* _AIM_:
Please revise the items below so that "image size" becomes "screenshot size" throughout, with everything else unchanged. Leave the pictures out of your version.

[start DATA]

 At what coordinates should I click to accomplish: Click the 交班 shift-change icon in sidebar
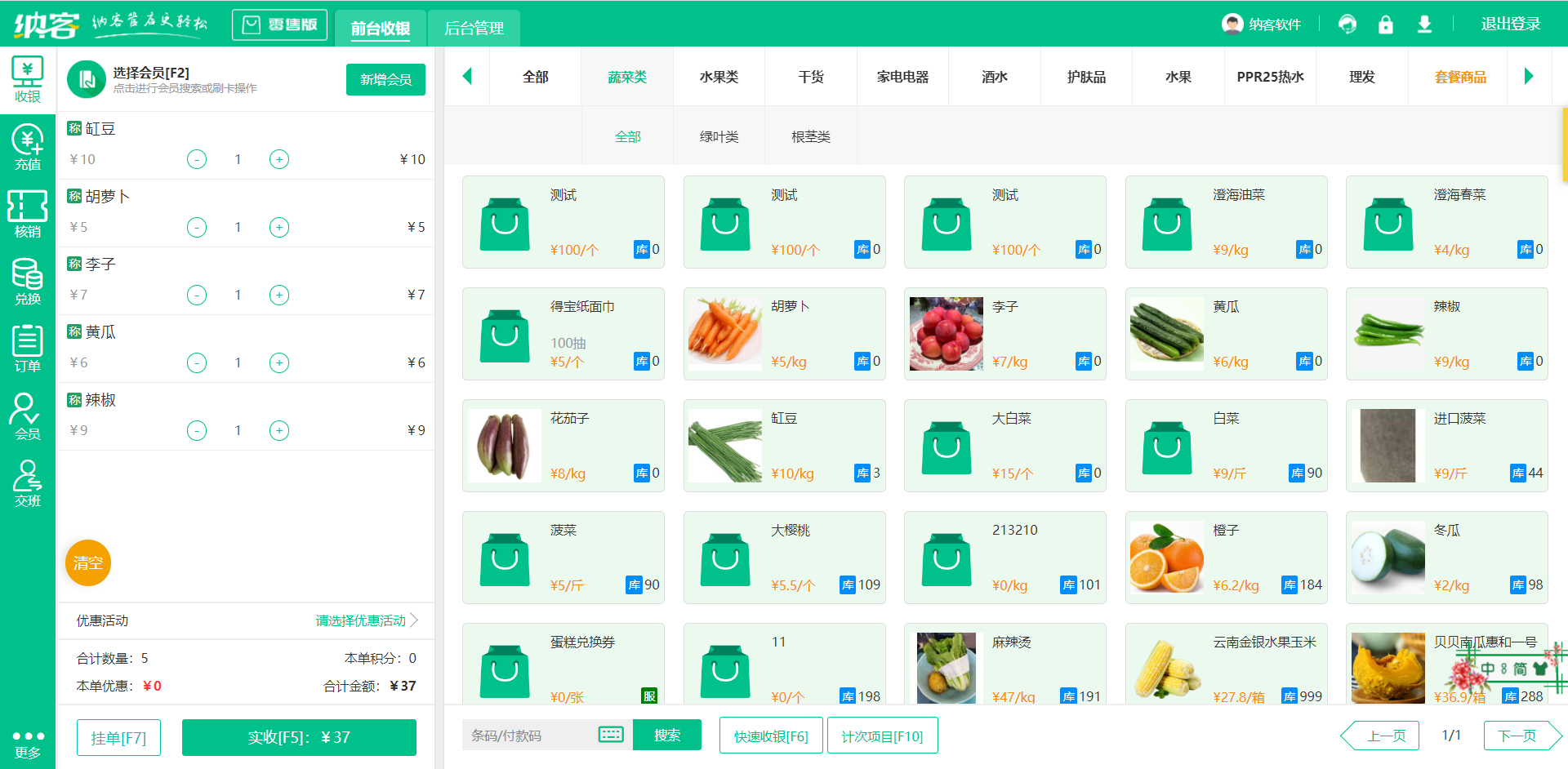coord(27,484)
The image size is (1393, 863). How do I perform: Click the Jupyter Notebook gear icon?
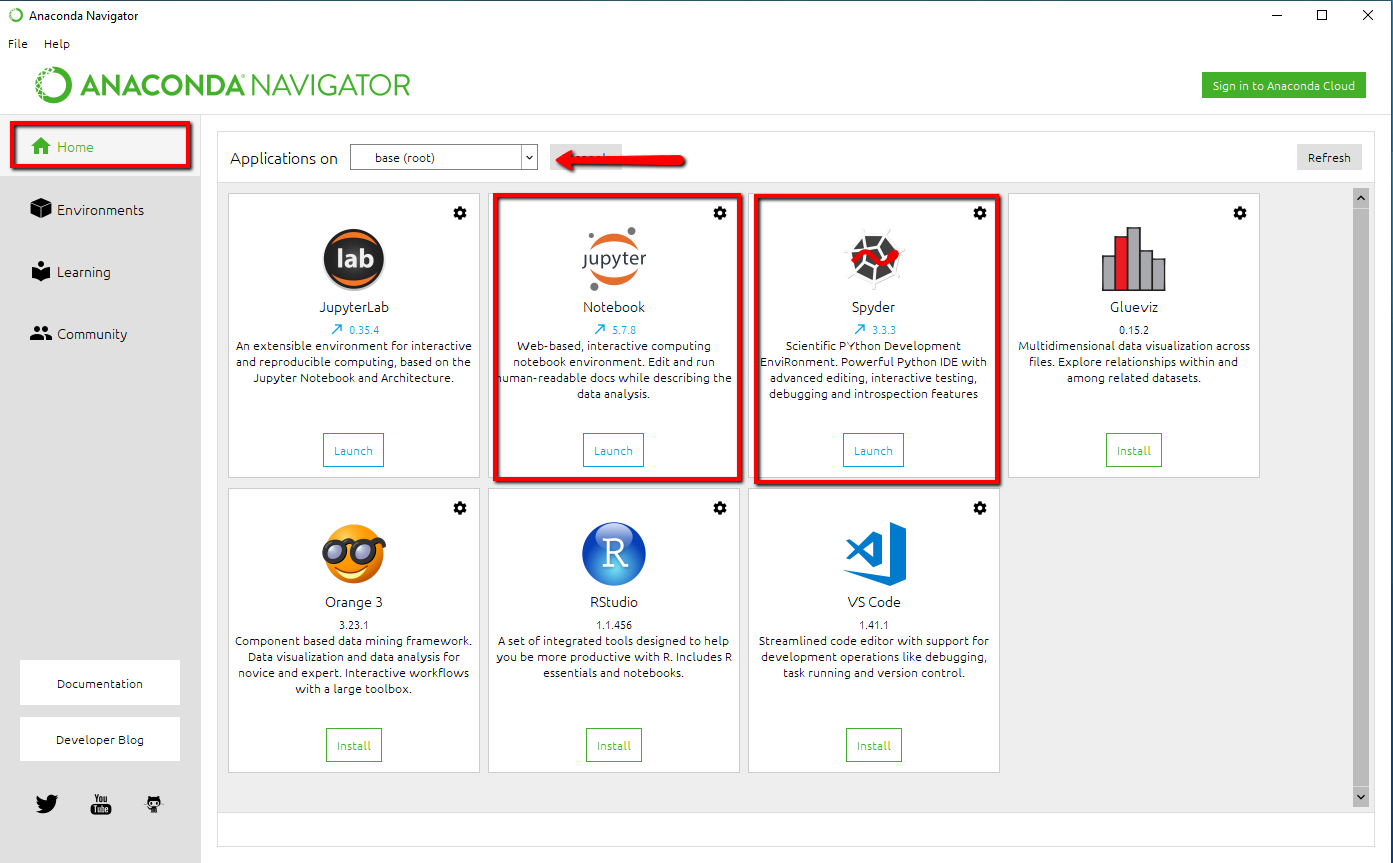click(719, 213)
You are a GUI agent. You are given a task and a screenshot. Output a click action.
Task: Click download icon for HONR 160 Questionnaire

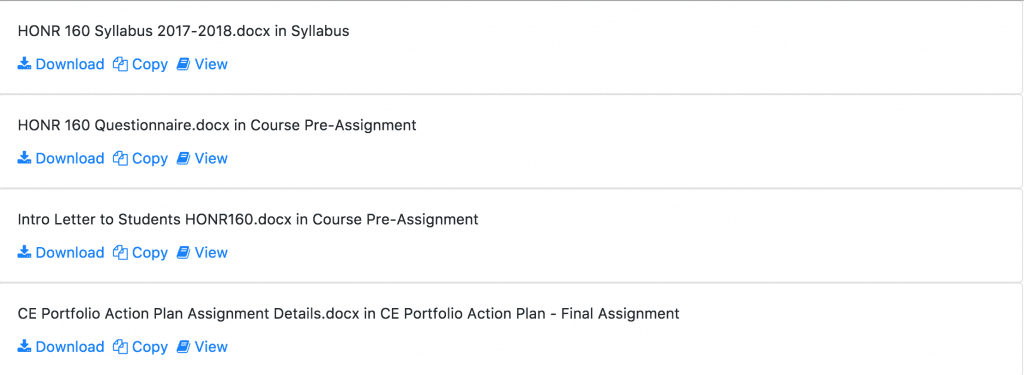coord(24,158)
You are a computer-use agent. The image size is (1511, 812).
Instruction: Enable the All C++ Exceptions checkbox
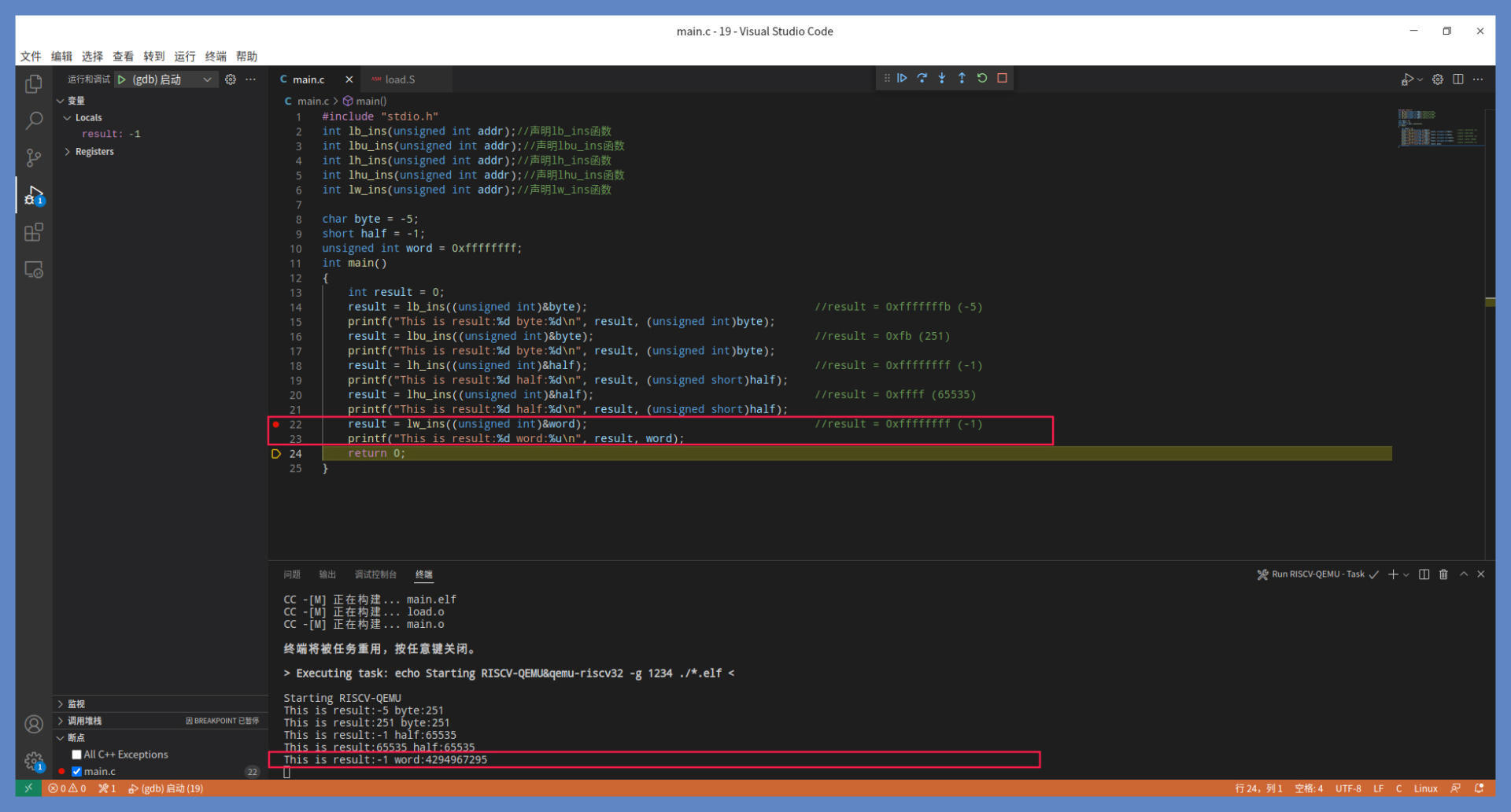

[end DATA]

* _EXERCISE RESPONSE_:
 At what coordinates should I click to accomplish: Click the 交班 shift-change icon in sidebar
coord(27,484)
The screenshot size is (1393, 863). How do I perform: Click the Jupyter Notebook gear icon?
click(719, 213)
You are a GUI agent. You are given a task and a screenshot. Output a click action.
Task: Click download icon for HONR 160 Questionnaire

coord(24,158)
You are a computer-use agent. The screenshot size is (1511, 812).
Instruction: Enable the All C++ Exceptions checkbox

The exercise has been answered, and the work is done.